資料
市販キットによるアデノシンデアミナーゼ(AD)の測定;—基礎的検討
寺内 一三
1
,
飯塚 誠一
1
,
斎藤 裕美
1
,
内山 秀雄
1
,
岡田 正
1
,
上野 幸久
2
1健康保険総合川崎中央病院検査科
2健康保険総合川崎中央病院内科
pp.969-972
発行日 1985年8月15日
Published Date 1985/8/15
DOI https://doi.org/10.11477/mf.1542917498
- 有料閲覧
- 文献概要
- 1ページ目
緒言
アデノシンデアミナーゼ(adenosine deaminase[EC 3.5.4.4];AD)は,プリン代謝経路にあってアデノシンのアミノ基を加水分解して,イノシンとアンモニアを生ずる反応を触媒する酵素である.ADの研究は,Schmidt1)(1932年)に始まる.現在,ヒト組織のAD活性分布については脾および腸管粘膜,肺,腎,肝など多くの組織に分布し2),細胞レベルでは細胞質に多く核にわずかに存在する3)と報告されている.臨床的意義についても,悪性腫瘍,白血病,腸チフス,肝疾患,結核性胸膜炎(胸水中AD)などでの活性上昇が3〜6),重症免疫不全症候群では赤血球中ADの欠損が報告されている7).しかし,多くの臨床的意義が報告されているにもかかわらず,ADは一般的に測定されていない.ADの測定法は,①イノシンの増加量(アデノシンの減少量)を紫外部にて測光する方法,②アンモニアの生成量を測定する方法が知れている8).

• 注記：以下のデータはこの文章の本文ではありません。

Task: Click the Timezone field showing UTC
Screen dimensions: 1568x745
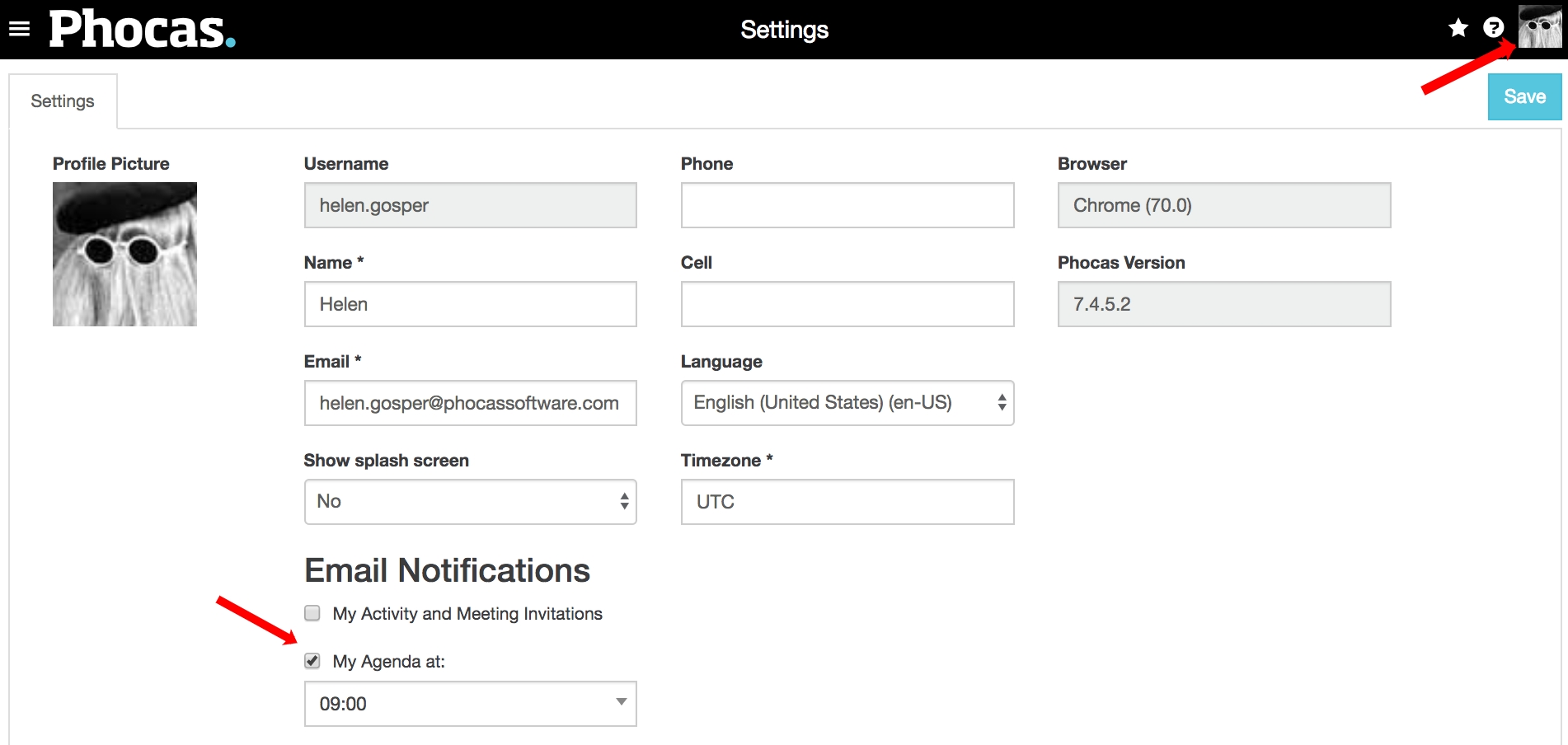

わが国においては,1962年に服部と松尾5)がアデノシンの減少を測定する方法で悪性腫瘍での血清中ADを測定しているが,これは除蛋白操作を必要とするものであった.近年,定量法の進歩に伴い,ADの測定についても除蛋白操作を必要としない方法としてインドフェノール法を利用する方法,NADHまたはNADPHを利用する方法およびPNPとXODを利用する方法が報告されている.